Written request: Could you edit the material starting at the line containing "Where should I click to: Expand" and ending at the line containing "This screenshot has width=1102, height=687.", replacing "Emails" with "Messages" and leaving everything else unchanged? Return only those lines.
• • • • •
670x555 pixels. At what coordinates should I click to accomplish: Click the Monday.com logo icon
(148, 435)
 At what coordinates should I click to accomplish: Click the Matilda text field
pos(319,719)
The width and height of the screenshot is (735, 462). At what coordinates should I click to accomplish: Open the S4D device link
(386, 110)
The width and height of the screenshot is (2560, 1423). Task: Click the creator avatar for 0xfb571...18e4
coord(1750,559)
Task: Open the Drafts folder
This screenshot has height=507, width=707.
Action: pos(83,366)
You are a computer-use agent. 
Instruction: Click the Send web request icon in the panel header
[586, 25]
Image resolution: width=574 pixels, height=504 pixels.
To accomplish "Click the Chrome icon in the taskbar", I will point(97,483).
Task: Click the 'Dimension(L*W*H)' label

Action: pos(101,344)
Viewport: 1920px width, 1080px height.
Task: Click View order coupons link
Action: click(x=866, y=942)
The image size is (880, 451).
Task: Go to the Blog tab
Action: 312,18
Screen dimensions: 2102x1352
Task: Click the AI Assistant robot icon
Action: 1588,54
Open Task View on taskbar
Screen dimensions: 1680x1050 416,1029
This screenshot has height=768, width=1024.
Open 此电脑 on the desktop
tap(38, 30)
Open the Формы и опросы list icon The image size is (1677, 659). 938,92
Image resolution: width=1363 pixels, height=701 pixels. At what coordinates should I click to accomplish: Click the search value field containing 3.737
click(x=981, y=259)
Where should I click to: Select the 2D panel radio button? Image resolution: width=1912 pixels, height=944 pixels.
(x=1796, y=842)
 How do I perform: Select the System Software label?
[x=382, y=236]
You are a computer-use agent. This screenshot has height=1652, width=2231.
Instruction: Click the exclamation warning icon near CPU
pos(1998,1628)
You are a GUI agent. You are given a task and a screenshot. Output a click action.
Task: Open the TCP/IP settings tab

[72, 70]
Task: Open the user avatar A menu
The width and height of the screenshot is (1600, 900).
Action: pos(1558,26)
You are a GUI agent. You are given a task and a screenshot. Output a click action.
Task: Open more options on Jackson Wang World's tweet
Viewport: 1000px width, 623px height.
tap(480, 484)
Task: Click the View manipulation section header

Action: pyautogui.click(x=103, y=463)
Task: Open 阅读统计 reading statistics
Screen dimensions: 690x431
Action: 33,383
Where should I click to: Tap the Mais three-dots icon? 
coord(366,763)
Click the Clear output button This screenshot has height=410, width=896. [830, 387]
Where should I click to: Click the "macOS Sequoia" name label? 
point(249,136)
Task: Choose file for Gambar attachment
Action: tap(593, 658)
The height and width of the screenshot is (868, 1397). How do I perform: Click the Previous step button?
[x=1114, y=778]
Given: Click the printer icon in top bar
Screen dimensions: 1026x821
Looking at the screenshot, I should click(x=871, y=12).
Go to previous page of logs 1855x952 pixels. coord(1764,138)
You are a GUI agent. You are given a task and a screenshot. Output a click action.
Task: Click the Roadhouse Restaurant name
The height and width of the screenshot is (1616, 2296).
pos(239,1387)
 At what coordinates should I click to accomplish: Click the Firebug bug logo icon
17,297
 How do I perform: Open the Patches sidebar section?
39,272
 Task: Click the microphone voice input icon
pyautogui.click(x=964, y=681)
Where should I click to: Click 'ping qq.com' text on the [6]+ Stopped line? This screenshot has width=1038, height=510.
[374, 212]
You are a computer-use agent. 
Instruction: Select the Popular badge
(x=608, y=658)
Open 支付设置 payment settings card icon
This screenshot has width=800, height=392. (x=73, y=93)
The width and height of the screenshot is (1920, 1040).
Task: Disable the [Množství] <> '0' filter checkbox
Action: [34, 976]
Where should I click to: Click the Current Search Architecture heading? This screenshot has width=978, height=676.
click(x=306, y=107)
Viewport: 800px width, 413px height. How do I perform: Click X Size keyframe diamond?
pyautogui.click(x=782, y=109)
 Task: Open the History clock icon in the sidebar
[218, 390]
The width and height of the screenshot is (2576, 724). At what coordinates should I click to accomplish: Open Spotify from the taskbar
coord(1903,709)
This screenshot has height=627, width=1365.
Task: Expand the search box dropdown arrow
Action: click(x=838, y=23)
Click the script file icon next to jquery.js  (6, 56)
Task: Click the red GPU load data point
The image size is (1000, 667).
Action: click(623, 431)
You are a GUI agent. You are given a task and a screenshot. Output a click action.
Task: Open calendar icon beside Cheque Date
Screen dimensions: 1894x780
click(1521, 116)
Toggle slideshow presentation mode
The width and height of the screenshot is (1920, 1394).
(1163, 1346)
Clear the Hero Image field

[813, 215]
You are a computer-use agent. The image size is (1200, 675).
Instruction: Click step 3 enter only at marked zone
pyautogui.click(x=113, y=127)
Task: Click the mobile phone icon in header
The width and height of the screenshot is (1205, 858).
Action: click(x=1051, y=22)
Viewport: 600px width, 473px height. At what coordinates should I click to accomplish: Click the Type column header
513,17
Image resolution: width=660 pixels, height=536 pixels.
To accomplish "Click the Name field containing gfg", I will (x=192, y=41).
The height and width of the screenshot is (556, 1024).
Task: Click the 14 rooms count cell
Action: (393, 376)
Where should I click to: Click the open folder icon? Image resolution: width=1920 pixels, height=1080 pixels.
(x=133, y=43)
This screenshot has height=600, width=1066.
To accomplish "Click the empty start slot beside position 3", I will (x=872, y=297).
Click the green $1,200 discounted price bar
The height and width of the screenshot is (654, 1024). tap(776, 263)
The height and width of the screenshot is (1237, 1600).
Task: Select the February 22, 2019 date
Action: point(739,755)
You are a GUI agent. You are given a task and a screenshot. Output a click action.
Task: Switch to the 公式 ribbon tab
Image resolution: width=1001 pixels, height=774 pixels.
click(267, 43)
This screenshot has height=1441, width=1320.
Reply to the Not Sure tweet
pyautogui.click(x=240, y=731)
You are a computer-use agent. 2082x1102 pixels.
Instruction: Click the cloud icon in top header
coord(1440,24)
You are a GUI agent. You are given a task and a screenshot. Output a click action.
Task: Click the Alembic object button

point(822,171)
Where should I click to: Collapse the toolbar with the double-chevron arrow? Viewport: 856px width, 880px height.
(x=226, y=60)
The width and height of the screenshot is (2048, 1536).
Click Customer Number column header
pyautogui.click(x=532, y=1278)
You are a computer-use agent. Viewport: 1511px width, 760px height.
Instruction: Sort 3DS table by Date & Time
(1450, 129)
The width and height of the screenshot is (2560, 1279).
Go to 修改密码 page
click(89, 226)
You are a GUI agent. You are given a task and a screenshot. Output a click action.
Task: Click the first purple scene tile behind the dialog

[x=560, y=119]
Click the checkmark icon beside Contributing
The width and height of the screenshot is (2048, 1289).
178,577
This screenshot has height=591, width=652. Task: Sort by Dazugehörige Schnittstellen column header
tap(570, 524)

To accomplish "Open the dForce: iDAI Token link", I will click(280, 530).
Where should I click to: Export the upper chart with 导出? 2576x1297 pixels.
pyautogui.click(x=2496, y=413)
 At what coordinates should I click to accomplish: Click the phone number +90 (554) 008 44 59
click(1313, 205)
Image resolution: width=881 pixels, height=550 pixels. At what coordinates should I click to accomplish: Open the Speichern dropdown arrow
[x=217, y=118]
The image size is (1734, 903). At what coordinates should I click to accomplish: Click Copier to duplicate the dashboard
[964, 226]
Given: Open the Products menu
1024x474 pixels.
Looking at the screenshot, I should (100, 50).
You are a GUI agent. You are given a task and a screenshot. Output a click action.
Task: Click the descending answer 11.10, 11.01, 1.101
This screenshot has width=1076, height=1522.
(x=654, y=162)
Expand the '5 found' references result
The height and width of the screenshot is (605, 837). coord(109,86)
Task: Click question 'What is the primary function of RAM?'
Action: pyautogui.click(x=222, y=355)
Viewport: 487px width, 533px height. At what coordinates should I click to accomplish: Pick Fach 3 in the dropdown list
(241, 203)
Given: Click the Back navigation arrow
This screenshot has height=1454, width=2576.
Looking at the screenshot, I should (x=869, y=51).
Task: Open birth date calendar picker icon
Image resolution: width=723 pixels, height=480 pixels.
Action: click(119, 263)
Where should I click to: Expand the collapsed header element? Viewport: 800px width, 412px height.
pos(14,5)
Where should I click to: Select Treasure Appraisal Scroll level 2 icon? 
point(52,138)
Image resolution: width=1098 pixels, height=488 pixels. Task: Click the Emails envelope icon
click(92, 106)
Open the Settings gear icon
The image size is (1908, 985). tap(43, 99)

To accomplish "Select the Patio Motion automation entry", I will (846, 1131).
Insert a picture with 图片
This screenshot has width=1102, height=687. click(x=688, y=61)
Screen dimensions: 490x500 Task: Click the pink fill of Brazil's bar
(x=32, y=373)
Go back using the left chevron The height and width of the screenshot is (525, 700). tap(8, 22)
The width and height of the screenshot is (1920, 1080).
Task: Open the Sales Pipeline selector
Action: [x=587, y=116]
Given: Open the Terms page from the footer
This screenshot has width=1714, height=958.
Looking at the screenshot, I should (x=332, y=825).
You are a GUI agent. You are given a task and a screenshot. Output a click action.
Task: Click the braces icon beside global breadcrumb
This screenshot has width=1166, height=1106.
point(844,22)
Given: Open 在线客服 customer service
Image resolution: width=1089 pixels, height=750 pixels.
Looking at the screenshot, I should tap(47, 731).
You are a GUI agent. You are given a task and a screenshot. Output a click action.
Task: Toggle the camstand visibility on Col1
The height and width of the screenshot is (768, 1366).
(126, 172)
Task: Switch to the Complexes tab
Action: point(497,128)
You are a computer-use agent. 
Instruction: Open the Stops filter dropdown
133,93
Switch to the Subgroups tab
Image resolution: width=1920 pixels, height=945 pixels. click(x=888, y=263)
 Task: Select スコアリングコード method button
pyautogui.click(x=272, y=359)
• • • • •
Answer below:
Where should I click to: Expand the collapsed header element? Viewport: 800px width, 412px height.
pos(14,5)
Where should I click to: Select Treasure Appraisal Scroll level 2 icon? 
point(52,138)
Image resolution: width=1098 pixels, height=488 pixels. Task: Click the Messages envelope icon
click(92, 106)
Open the Settings gear icon
The image size is (1908, 985). tap(43, 99)

To accomplish "Select the Patio Motion automation entry", I will (846, 1131).
Insert a picture with 图片
This screenshot has width=1102, height=687. click(x=688, y=61)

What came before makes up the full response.